III. Findings and Order

    Therefore, the Interim Deputy Commissioner for Operations, under 
section 306(a) of the act, and under authority delegated to her (21 CFR 
5.20), finds that Mr. Mendell has been convicted of a felony under 
Federal law for conduct relating to the regulation of a drug product 
(21 U.S.C. 335a(a)(2)(B)).
    As a result of the foregoing findings, Mr. Arnold S. Mendell is 
permanently debarred from providing services in any capacity to a 
person with an approved or pending drug product application under 
section 505, 507, 512, or 802 of the act (21 U.S.C. 355, 357, 360b, or 
382), or under section 351 of the Public Health Service Act (42 U.S.C. 

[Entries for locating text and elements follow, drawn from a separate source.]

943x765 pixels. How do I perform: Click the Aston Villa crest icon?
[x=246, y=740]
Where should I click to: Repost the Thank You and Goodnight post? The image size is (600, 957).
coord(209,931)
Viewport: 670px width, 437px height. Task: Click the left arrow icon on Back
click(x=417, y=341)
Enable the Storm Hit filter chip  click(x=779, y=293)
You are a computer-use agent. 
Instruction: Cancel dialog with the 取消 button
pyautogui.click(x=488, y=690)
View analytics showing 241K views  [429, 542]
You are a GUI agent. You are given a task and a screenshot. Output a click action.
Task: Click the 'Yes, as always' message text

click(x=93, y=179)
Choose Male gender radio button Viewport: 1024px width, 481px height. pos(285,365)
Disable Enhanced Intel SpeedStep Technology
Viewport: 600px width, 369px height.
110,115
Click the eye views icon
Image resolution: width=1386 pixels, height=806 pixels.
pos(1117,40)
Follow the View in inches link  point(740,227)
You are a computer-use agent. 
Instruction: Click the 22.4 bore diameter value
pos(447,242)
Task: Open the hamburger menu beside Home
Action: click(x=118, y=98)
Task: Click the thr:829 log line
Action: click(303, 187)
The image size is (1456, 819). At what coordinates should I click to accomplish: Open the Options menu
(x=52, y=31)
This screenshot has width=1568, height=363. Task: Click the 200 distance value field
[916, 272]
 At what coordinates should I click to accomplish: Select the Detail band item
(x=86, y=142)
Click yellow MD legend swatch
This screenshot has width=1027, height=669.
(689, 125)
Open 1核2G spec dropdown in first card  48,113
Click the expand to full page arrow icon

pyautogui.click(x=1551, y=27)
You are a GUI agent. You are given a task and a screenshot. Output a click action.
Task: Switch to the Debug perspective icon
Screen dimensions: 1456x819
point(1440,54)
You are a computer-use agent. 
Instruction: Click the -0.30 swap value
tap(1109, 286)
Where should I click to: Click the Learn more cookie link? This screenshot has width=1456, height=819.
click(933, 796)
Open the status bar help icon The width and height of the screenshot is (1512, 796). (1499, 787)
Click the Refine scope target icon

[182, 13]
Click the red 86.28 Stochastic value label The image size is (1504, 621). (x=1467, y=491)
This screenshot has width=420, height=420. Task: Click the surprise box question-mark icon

262), effective December 21, 1994, (21 U.S.C. 335a(c)(1)(B) and 
(c)(2)(A)(ii) and 21 U.S.C. 321(ee)).
    Any person with an approved or pending drug product application who 
knowingly uses the services of Mr. Mendell in any capacity, during his 
period of debarment, will be subject to civil money penalties. If Mr. 
Mendell, during his period of debarment, provides services in any 
capacity to a person with an approved or pending drug product 
application, he will be subject to civil money penalties. In addition, 
FDA will not accept or review any abbreviated new drug application 
submitted by or with the assistance of Mr. Mendell during his period of 
debarment.
    Any application by Mr. Mendell for termination of debarment under 
section 306(d)(4) of the act should be identified with Docket No. 92N-
0457 and sent to the Dockets Management Branch (address above). All 
such submissions are to be filed in four copies. The public 
availability of information in these submissions is governed by 21 CFR 
10.20(j). Publicly available submissions may be seen in the Dockets 
Management Branch between 9 a.m. and 4 p.m., Monday through Friday.

    Dated: December 5, 1994.
Linda A. Suydam,
Interim Deputy Commissioner for Operations.